My point was, and still is, "how can we abandon X11 (in favor of Wayland) for those issues when cloud computing, with the same, greatly exaggerated issues, is the next (or current) big thing ?"
But no one is seriously promoting using X11 based cloud computing. This comment from SymbolicFrank is probably the first time I've heard something like that as a non joke.

The closest thing I can think of may be Blazor, where you can write your code in C# and decide on how much you like to perform on the frontend and the backend. It has the Server mode, in which all computations are happening on the server and Blazor is, like an X11 server, just a dumb HTML frontend (this also has a no JavaScript version where all sites are static and any action requies a full page reload). But if I remember the release presentation correctly, this is specifically build for the case where the server is running in the same local network (I think the example used was a car shop, where you would have the Blazor server running in the basment, and just have an iPad or so for viewing in the same network), exactly because of latency and security reasons.
The more common alternatives are Blazor WebAssembly, where all the code is running in the frontend, and just using normal requests (or websockets) to receive data from a normal backend. Then there is Blazor Hybrid, which is like BlazorServer but the "server" is running on the same device as the Browser (think of it as an Browser based Widgetset in the Pascal world).
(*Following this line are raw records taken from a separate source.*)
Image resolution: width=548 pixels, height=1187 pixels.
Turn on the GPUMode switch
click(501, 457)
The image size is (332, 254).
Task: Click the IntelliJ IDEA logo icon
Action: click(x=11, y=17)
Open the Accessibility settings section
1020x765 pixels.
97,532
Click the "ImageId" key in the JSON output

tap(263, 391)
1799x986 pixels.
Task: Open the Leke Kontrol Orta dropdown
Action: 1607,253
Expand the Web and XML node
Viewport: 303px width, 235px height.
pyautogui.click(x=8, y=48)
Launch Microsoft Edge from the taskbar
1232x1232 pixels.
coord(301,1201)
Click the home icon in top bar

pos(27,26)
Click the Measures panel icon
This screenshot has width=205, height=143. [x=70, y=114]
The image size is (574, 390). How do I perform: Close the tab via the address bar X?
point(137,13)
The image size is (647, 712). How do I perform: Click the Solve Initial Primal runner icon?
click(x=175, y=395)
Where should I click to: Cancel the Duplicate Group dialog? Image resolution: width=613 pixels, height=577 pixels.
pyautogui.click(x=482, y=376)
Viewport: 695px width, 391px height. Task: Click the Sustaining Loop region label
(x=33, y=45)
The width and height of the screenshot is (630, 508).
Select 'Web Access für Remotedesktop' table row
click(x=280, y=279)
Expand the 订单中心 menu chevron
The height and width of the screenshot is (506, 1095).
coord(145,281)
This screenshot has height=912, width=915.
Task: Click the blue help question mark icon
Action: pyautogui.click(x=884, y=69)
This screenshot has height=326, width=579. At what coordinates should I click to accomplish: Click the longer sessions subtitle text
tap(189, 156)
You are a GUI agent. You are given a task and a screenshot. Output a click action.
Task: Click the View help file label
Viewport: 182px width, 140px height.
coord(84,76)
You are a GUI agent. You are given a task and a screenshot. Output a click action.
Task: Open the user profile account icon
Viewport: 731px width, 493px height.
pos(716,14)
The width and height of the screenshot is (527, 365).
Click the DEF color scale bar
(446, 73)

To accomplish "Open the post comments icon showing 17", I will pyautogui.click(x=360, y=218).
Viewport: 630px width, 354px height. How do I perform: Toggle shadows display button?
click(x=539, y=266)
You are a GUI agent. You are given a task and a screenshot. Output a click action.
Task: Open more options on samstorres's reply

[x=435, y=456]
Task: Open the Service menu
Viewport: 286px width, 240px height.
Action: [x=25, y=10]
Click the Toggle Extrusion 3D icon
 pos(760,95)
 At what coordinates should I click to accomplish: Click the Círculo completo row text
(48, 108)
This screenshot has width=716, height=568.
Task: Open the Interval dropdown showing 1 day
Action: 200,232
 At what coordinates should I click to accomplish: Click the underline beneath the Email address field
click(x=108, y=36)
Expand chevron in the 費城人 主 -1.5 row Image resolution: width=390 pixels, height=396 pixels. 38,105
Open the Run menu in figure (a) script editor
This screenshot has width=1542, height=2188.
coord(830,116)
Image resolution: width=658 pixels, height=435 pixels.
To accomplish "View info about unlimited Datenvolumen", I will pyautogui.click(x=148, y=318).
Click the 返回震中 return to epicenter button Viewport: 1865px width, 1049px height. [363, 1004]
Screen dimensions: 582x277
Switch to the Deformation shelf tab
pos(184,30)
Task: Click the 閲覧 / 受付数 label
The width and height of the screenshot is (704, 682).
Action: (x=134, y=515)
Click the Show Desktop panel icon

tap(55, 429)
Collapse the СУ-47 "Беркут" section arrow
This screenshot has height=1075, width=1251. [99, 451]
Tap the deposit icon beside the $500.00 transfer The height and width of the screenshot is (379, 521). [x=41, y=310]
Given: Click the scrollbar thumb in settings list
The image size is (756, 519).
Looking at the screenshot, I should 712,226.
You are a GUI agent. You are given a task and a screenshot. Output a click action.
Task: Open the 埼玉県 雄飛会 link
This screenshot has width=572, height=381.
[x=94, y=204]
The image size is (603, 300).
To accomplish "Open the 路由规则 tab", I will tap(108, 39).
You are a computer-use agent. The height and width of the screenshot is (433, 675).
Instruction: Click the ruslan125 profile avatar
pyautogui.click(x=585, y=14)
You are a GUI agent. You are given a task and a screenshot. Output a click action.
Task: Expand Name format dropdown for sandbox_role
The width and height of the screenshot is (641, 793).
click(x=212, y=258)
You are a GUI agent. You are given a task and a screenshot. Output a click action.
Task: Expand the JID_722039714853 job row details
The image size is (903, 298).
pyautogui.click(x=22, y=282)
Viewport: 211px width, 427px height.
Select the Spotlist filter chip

And even then, the Blazor SignalIR protocol was built specifically to be used with modern requirements for security and to reduce network delay, while X11 wasn't.

So I don't think we need to be afraid of cloud providers like Azure or AWS starting to make big advertisements for using X11 (or similar) cloud apps. I have never seen any push to have all the events being passed between cloud and client to have all the UI code running in the cloud. Infact, it is usally advertised to strictly seperate UI and buisness logic, with your logic running in the cloud, and all of the UI stuff running in the frontend.

If there is anything that is holding Wayland back, I'd argue it's most probably the case that it still, after 15 years, does not fully support the proprietary Nvidia drivers, which means when you want to be able to Play high demanding games, or heck, use a new Nvidida graphics card at all. When I bought my 2060, it took over 2 years until I could even boot without the proprietary drivers (because I have a Server CPU I don't have a fallback graphics chip on the CPU). I would like to use Wayland, it has a great advantage that you can scale on a Monitor by Monitor basis (and with 1x4K and 1x1080p monitor this is kindof a must have), but it simply does not work for me, but the last time I checked it still did not well with the proprietary drivers, and I couldn't get the full performance with the kernel drivers.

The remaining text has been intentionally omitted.